AVAILABLE RECORDS.
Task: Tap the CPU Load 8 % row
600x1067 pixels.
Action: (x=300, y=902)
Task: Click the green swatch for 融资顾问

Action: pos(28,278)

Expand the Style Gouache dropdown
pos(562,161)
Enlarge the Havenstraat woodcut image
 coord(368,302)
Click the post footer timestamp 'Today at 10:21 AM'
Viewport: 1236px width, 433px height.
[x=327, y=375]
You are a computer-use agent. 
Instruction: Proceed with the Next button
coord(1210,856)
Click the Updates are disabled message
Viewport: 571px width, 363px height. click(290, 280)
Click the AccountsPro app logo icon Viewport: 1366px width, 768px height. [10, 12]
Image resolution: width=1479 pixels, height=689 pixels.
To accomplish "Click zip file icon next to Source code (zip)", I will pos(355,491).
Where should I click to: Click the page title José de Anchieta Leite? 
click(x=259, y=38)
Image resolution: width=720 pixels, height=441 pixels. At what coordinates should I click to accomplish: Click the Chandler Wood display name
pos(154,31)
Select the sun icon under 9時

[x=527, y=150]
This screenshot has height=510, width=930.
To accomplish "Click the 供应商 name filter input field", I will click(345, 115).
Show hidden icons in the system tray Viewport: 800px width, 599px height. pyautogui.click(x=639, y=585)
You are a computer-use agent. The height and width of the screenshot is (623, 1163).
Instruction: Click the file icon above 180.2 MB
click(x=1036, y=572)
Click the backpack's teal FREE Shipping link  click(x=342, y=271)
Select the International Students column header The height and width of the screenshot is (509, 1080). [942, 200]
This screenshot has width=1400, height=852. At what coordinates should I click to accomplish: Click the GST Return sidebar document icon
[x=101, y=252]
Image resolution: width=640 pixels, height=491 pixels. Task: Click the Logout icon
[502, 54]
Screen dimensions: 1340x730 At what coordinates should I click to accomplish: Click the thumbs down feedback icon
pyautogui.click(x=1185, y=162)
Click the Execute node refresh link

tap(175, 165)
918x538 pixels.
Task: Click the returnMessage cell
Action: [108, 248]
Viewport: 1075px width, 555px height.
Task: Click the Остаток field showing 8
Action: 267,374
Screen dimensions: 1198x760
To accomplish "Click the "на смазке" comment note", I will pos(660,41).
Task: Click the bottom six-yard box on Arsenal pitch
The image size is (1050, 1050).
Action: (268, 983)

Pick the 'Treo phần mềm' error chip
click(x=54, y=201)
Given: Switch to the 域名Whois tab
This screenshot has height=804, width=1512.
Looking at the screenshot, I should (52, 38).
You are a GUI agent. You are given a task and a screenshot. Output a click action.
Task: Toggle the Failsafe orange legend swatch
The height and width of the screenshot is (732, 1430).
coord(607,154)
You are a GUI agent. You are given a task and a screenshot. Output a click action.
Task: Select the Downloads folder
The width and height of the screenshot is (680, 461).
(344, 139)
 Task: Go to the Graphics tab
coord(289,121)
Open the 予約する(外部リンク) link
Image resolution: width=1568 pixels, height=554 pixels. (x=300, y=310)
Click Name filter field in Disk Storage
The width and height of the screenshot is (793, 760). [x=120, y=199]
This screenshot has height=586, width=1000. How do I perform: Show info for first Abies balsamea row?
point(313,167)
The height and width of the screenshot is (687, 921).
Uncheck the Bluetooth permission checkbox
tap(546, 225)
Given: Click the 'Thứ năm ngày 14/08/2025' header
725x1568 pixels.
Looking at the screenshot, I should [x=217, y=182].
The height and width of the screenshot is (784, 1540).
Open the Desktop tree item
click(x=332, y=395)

EXERCISE DESCRIPTION. Quote only the lines from the line containing "Uncheck the Bluetooth permission checkbox" through the end of the entries, keeping the first and the last.

SOLUTION TO THIS TASK.
Uncheck the Bluetooth permission checkbox
tap(546, 225)
Given: Click the 'Thứ năm ngày 14/08/2025' header
725x1568 pixels.
Looking at the screenshot, I should [x=217, y=182].
The height and width of the screenshot is (784, 1540).
Open the Desktop tree item
click(x=332, y=395)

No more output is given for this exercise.